Advise people to start at the lowest dose and, if necessary, increase it every few days until one or two soft, formed stools are produced each day. Common adverse effects include:
Bulk laxatives: flatulence and bloating.
Lactulose: flatulence, cramps, and bloating.
Macrogols: bloating, nausea.
Stimulant laxatives: abdominal cramps, diarrhoea.
Peripheral opioid-receptor antagonists: abdominal pain, nausea, diarrhoea, flatulence; postural hypotension; injection site reactions; hyperhidrosis.
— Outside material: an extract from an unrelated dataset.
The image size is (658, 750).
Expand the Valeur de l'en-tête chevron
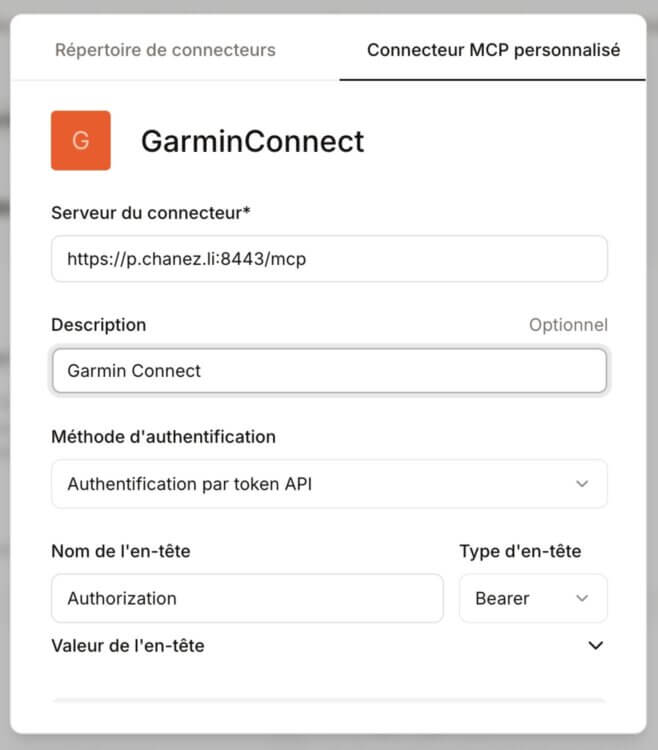(596, 646)
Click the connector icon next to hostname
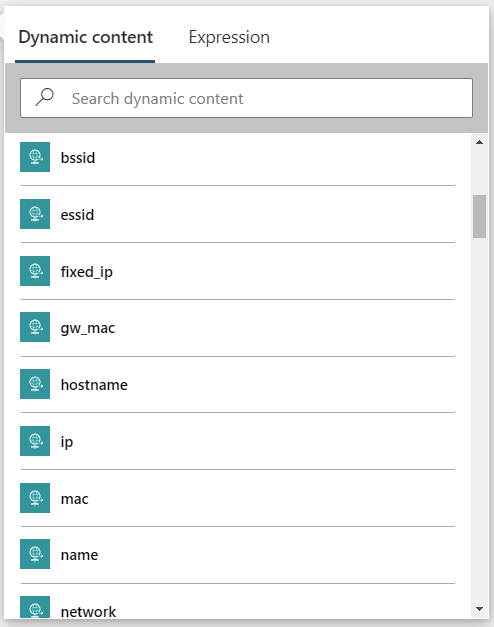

Cases of gastrointestinal perforation have been reported but the frequency is unknown.
Advise people taking bulk laxatives that an adequate fluid intake is important (to prevent intestinal obstruction) and that they should not be taken immediately before going to bed.
Advise people taking lactulose or macrogols that an adequate fluid intake is important because the drugs can be dehydrating.
The timing of stimulant laxatives can be particularly important for the frail or elderly, so that they provoke a single stool each day, at a time when the individual has adequate time to reach the toilet. Usually stimulant laxatives are given at bedtime, to produce a bowel movement the next morning. However, it may take a little experimentation to find the best time for an individual, especially if they naturally tend to defecate later in the day.
There have been concerns in the past that prolonged use of stimulant laxatives (off-label use) might reduce colonic function or lead to tolerance. However, there is no convincing evidence that this is the case.
Avoid excessive doses of laxatives. This leads to diarrhoea and, if prolonged, electrolyte disturbances such as hypokalaemia. Excessive doses of bulk-forming laxatives, or inadequate fluid intake with bulk-forming laxatives, cause intestinal obstruction rather than diarrhoea.
If intestinal obstruction is suspected, do not use laxatives.
Basis for recommendation
This information is based on the manufacturers' Summaries of Product Characteristics www.medicines.org.uk, except for the following:
The recommendation regarding timing of stimulant laxatives is based on expert opinion [Clayden et al, 2005].
The recommendation that stimulant laxatives are unlikely to reduce colonic function is based on information from a review article [Wald, 2006].
Must be placed alongside the bowel wall so that body heat causes them to dissolve and distribute around the rectum.
Should be moistened before use to aid insertion.
Correct administration of enemas is important. Incorrect administration can injure the bowel wall, and occasionally even cause necrosis.
After initial insertion of the enema nozzle, angle it towards the back before advancing further. Do not force insertion or administration.
There have been reports of hyperphosphatemia in people with chronic renal impairment following administration of phosphate enemas.
Basis for recommendation
The evidence for the efficacy and safety of laxatives in palliative care is very limited.
A Cochrane systematic review that addressed the use of laxatives for the management of constipation in palliative care found seven studies (n = 616 in total) suitable for inclusion [Candy et al, 2011]:
One study of 75 people in palliative care found no difference between lactulose and senna in terms of the mean number of defecation days, or the number of defecation-free 72–hour periods.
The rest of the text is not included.